Flood of Consciousness

Flood of Consciousness

We are all supposed to love the gods of literature, but James Joyce can be hard to take.

The Dubliners is an early work of genius. A Portrait of the Artist as a Young Man is a poignant coming-of-age novel with extraordinary language. I will probably never get around to Finnegans Wake.

My problem is with Ulysses. I admit I started reading it backwards, plowing initially through a French translation (Folio, 2013), done by a committee of eleven different people, which just goes to show how complex a work it is.

But turning to Ulysses in English, at a first level I am dazzled by the disruptive wordplay, the stream not to mention flood of consciousness (not actually Joyce’s invention but a technique he masters), the random associations and irony, and above all the invention of a new idiom.

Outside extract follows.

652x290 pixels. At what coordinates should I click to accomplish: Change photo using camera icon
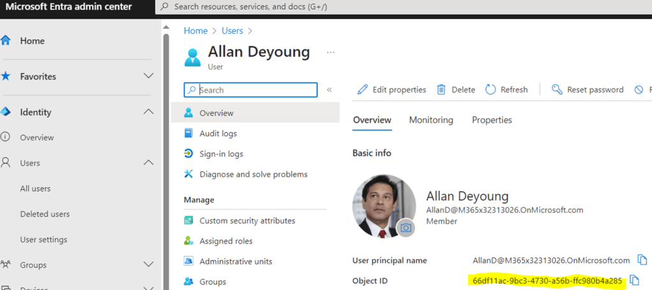(x=405, y=227)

And I just love his wit: “Think you’re escaping and run into yourself. Longest way round is the shortest way home.”

At a second level, Ulysses sometimes influenced me when writing my own début novel, Mind the Gap. I am intrigued by Joyce’s mix of advertising, newspaper articles, puns, riddles and references to The Odyssey, the inner monologues leaping from the 1st to the 2nd to the 3rd person like a Cubist portrait showing a person both as he sees himself and as he is seen by many others, the endless Rabelaisian lists in the mock epic style, the music hall performances, and of course the quotations from foreign languages.

But at a deeper level, I have a hard time identifying with Joyce’s either/or vision of life, swinging back and forth like a pendulum in perpetual motion. Ulysses is a saga of thwarted sexual drives and debauchery, against a background of all-embracing, all-smothering religion. Joyce is so hungry for recognition as an artist that he fills Ulysses with thousands of cryptic hints pointing to his own brilliance a secret code that has taken a few generations of scholars to decipher. The story sways this way, then that between the margins and the centre … self-neglect and self-absorption … whoring and holiness.

Having said that, I am fascinated by the music of language in Ulysses – a music rooted in the English language as it’s spoken in Ireland, and in Joyce’s own passion for singing.